● **Work request**: Retype the range from the line holding "Where should I click to: Expand" to the last line of the listing, inclusive, exactly as it appears and with nothing else.

● **Data for the task**:
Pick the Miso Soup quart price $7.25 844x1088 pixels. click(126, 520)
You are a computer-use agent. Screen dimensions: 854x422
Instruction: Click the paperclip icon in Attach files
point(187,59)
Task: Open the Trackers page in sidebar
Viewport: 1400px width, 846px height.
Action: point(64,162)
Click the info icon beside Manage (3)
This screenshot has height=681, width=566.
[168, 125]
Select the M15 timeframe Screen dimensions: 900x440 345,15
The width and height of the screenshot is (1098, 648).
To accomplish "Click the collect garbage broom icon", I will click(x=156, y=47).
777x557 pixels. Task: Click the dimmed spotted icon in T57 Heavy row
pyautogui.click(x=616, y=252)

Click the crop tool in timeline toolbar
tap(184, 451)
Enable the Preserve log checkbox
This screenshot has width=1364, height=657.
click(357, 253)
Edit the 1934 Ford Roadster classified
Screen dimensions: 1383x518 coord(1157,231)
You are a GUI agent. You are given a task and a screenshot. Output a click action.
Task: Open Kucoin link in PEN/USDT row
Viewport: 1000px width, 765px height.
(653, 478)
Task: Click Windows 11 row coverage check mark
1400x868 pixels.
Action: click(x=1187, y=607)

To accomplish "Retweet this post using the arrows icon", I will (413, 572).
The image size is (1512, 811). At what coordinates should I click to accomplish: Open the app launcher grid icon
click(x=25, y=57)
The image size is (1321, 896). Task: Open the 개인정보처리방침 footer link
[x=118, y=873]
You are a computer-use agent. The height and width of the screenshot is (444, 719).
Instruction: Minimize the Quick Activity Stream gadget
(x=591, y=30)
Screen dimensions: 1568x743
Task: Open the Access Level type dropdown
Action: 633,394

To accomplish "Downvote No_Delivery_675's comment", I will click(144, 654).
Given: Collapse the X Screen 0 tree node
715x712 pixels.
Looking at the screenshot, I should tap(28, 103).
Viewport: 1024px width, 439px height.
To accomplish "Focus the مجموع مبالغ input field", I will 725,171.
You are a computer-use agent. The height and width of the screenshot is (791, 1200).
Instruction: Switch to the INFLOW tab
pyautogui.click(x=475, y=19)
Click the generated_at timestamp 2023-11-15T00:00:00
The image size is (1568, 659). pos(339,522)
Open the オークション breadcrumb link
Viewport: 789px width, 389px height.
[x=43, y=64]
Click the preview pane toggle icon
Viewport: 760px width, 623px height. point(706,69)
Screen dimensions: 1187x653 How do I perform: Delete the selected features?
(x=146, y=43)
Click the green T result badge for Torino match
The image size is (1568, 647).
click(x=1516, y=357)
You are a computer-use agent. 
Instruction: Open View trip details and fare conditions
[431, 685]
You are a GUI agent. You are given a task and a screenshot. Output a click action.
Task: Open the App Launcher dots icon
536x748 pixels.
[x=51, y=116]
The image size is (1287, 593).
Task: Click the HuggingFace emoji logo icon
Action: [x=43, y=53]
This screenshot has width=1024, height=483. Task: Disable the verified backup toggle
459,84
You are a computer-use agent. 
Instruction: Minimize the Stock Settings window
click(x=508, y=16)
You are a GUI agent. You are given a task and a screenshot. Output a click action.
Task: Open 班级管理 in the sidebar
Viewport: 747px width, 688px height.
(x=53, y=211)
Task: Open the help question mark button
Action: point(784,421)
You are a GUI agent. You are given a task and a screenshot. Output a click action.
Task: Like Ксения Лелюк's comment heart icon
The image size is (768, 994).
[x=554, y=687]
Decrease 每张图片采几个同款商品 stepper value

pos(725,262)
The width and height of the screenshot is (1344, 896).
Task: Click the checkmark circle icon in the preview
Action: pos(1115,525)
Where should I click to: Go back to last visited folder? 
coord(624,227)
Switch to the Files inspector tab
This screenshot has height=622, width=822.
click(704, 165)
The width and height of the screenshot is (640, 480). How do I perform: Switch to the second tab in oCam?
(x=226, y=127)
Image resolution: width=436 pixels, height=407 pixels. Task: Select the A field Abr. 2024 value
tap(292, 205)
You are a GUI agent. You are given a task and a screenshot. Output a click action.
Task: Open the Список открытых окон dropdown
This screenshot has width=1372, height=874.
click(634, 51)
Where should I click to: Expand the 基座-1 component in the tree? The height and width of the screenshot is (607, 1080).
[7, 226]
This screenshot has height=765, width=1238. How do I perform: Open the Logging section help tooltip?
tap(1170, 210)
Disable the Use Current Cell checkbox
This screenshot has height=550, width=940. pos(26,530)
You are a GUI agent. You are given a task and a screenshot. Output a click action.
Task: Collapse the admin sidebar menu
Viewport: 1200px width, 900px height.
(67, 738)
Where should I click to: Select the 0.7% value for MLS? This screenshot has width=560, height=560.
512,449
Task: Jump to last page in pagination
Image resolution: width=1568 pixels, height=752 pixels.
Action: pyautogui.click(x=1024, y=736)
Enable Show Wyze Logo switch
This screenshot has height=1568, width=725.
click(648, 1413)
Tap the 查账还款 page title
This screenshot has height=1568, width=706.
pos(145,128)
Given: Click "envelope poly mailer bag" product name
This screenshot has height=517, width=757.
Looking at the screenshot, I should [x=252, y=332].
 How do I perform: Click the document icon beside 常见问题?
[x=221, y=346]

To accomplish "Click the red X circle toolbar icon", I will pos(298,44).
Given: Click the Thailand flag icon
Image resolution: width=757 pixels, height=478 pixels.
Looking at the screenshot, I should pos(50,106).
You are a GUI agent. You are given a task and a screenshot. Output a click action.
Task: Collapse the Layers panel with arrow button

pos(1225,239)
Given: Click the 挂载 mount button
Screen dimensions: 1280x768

● **Answer for this exercise**:
Where should I click to: Expand the 基座-1 component in the tree? The height and width of the screenshot is (607, 1080).
[7, 226]
This screenshot has height=765, width=1238. How do I perform: Open the Logging section help tooltip?
tap(1170, 210)
Disable the Use Current Cell checkbox
This screenshot has height=550, width=940. pos(26,530)
You are a GUI agent. You are given a task and a screenshot. Output a click action.
Task: Collapse the admin sidebar menu
Viewport: 1200px width, 900px height.
(67, 738)
Where should I click to: Select the 0.7% value for MLS? This screenshot has width=560, height=560.
512,449
Task: Jump to last page in pagination
Image resolution: width=1568 pixels, height=752 pixels.
Action: pyautogui.click(x=1024, y=736)
Enable Show Wyze Logo switch
This screenshot has height=1568, width=725.
click(648, 1413)
Tap the 查账还款 page title
This screenshot has height=1568, width=706.
pos(145,128)
Given: Click "envelope poly mailer bag" product name
This screenshot has height=517, width=757.
Looking at the screenshot, I should [x=252, y=332].
 How do I perform: Click the document icon beside 常见问题?
[x=221, y=346]

To accomplish "Click the red X circle toolbar icon", I will pos(298,44).
Given: Click the Thailand flag icon
Image resolution: width=757 pixels, height=478 pixels.
Looking at the screenshot, I should pos(50,106).
You are a GUI agent. You are given a task and a screenshot. Output a click action.
Task: Collapse the Layers panel with arrow button

pos(1225,239)
Given: Click the 挂载 mount button
Screen dimensions: 1280x768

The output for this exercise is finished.